Most small businesses need to take out a bank loan at one point or another– whether to invest in real estate, increase your inventory, or simply keep things running. Though small business loan approval rates have been growing, getting a loan is still not as easy as you would hope.

It’s important to understand how to maximize your chances of approval for the loan you need. Here are some steps to do just that.


This may sound obvious, but knowing exactly how much money you need is important. Detailing what the funds will be used for will help determine how much is needed.

If you underestimate the amount you need, you’ll likely find yourself scrambling for another loan not too far down the road. While overestimating your needs can cause banks to question your credibility.

How you plan to spend the money has an impact on approval of your loan. Your lender will want to know whether the funds will help your business gain the necessary revenue to pay back the loan (plus interest) amount.

Knowing how the money will be used will also help you identify what type of loan is best for your business. For example, the type of loan you get will vary based on whether you need quick funds to cover cash flow or working capital for long-term growth.


The next step toward securing capital for your company is determining which loan option fits your business needs. There are 3 common types of small business loans available:

Long-Term Loan

  • Most common type of loan distributed by commercial lenders but can be difficult to obtain– especially if you’re a small businesses without a strong growth plan.
  • Best for business expansion, acquisition, refinancing, or other large purposes.
  • Typically repaid in monthly installments.

Short-Term Loan

  • Loan amount is usually below $100,000.
  • Best for building up inventory, raising cash for accounts payable, working capital, or finishing a project with quick returns.
  • Does not use monthly payments. Payment must be made in full at the end of an agreed-upon term.

Line of Credit

  • Allows you to access funds immediately and incrementally, as needed.
  • Usually includes high compounded interest and fees.
  • Best for temporary shortfalls in income.


Once you know what kind of loan you need and how much money you want to borrow, it’s time to research your lending options. You should visit several banks to learn more. We suggest looking at both commercial banks and regionally focused institutions.


The last step before completing a loan application is to compile and understand all the financial and legal information you’ll need. Take a look at the requirements specified by your lender. These typically include the following:

  • Credit score
  • Debt to income
  • Industry risk report
  • Business plan (including your business owner resume)
  • Financial results and projects.
  • Personal financial information, including the last 3 years of tax returns

If you have questions about compiling all this information, talk with a trusted certified public accountant. At Opsahl Dawson, we can help prepare your financial statements to provide your lender with the assurance they need. Give yourself the best chance of getting a loan by providing your lender with complete and accurate financial documents.

Remember, not every business loan is approved. Even if you’re denied on the first loan, don’t get frustrated.
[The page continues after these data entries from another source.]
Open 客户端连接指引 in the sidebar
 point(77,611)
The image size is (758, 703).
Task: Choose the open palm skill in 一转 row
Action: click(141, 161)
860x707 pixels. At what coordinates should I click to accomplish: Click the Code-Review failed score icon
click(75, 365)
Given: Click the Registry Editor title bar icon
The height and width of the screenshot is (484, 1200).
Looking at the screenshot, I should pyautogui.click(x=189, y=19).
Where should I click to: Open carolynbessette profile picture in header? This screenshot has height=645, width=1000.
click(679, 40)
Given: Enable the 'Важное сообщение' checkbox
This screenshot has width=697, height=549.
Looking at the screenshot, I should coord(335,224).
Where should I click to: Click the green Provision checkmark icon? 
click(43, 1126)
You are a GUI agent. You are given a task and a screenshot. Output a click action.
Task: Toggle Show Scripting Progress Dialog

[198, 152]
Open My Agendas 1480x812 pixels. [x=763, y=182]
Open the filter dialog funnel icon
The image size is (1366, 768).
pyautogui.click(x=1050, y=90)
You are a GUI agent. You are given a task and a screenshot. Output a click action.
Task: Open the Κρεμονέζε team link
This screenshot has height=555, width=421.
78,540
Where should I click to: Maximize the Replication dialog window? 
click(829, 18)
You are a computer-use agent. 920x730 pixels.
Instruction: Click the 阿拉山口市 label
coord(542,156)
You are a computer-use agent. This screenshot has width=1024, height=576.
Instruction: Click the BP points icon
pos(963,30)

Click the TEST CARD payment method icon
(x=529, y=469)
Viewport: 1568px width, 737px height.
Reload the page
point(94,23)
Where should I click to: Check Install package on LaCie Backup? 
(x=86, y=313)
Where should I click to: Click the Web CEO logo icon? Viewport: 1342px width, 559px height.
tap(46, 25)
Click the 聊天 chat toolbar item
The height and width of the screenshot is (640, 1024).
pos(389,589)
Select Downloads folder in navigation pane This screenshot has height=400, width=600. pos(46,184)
Instead, reconsider what type of loan or funding may be a better fit for your business and keep trying!


What Kind of Business Entity Should I Form?

Of all the decisions you make when starting a business, choosing your company’s legal structure is one of the most important. This decision has huge tax implications and will affect the future financial decisions of your business.

Naturally, many Washington business owners question which structure they should choose. We always recommend working with a trusted accountant to help you pick the right entity for your business. In the meantime, here’s a review of the types of entities your business can choose from.

  • Sole Proprietor – The simplest business form you can operate under. A sole proprietorship is not a legal entity. It’s a business that has no separate existence from its owner. Both income and losses are taxed on the owner’s personal income tax return.
  • Partnership – A business with 2 or more people who share in the profits and losses of the business. Each partner is personally liable for all financial business obligations.
  • Corporation (S or C) – A business that is separate from those who founded it. The corporation can make a profit, is held legally liable for its actions, and requires extensive record-keeping. A Subchapter (S) corporation allows income or losses to be passed to individual tax returns.
  • Limited Liability Company (LLC) – A business similar to both a corporation and a partnership. Profits and losses can be passed to owners without taxation of the business. It also shields owners from personal liability.


What Books and Records Should I Keep for My Business?

The type business you are in affects the type of records you need to keep. However, all businesses must have an organized record of their business transactions. This includes things like your gross income, deductions, and credits.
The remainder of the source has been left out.